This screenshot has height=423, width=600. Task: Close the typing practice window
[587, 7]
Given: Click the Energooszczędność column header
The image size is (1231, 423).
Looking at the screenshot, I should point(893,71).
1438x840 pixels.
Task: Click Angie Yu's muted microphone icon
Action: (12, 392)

### Task to carry out
Your task is to reproduce all the material exactly as it stands.

### Task response
This screenshot has height=423, width=600. Task: Close the typing practice window
[587, 7]
Given: Click the Energooszczędność column header
The image size is (1231, 423).
Looking at the screenshot, I should point(893,71).
1438x840 pixels.
Task: Click Angie Yu's muted microphone icon
Action: (12, 392)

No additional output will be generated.